**Data supplied**.

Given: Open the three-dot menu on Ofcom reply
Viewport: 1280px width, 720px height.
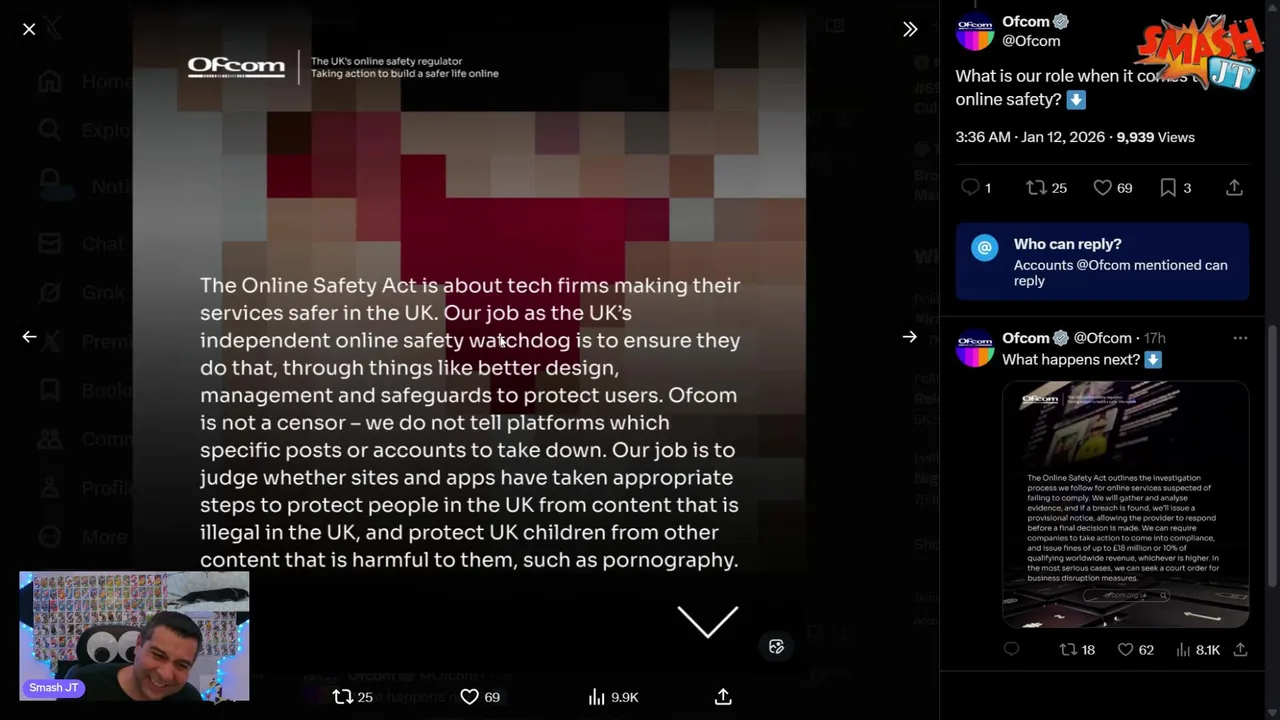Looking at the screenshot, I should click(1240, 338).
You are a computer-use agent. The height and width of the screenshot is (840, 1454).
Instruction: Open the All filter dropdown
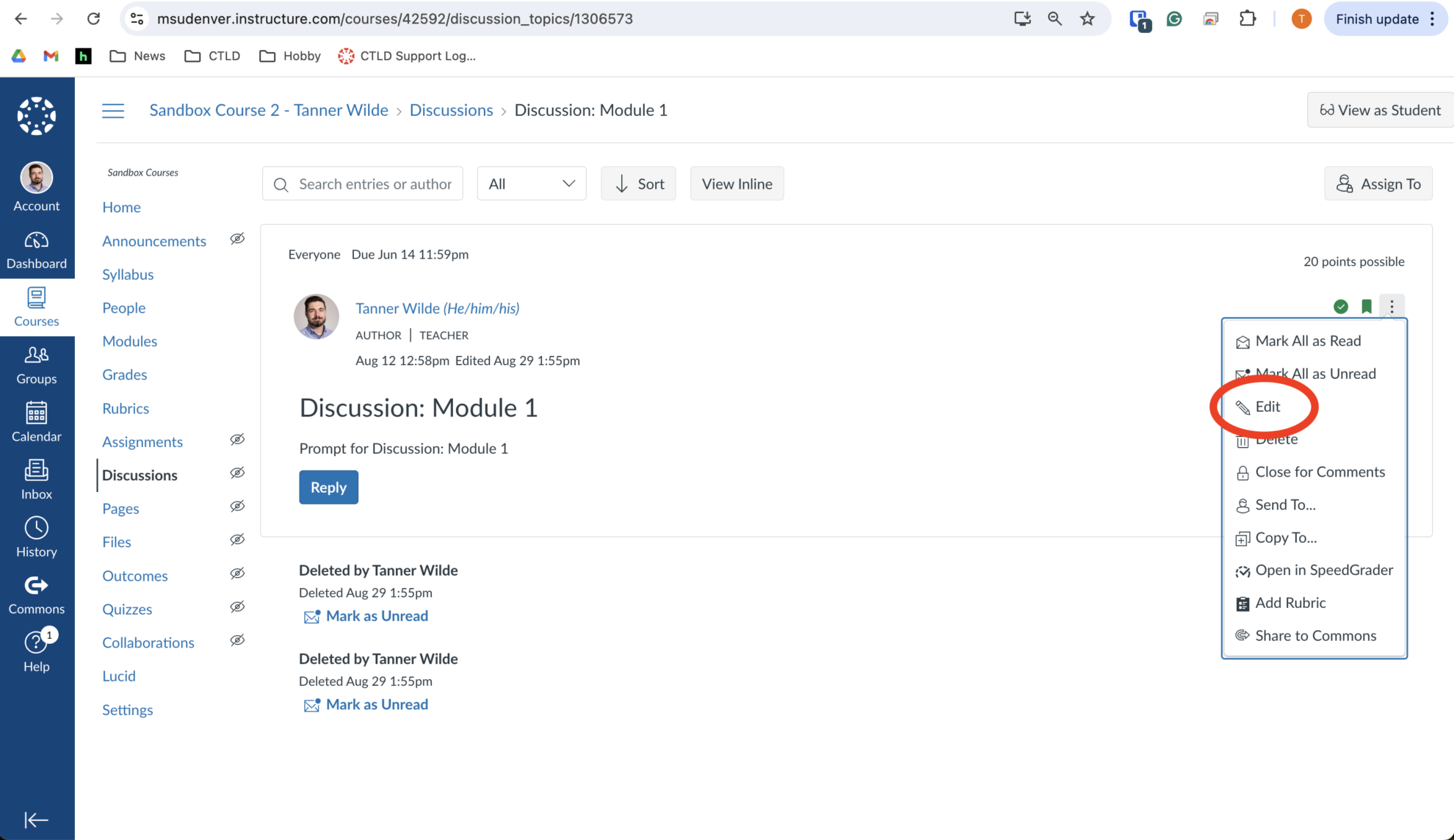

**Task requirements**. Render the material above as a JSON list of strings with one string per line. Skip blank lines and leave the pictures out.

**Answer to this problem**.
[
  "Given: Open the three-dot menu on Ofcom reply",
  "Viewport: 1280px width, 720px height.",
  "Looking at the screenshot, I should click(1240, 338).",
  "You are a computer-use agent. The height and width of the screenshot is (840, 1454).",
  "Instruction: Open the All filter dropdown"
]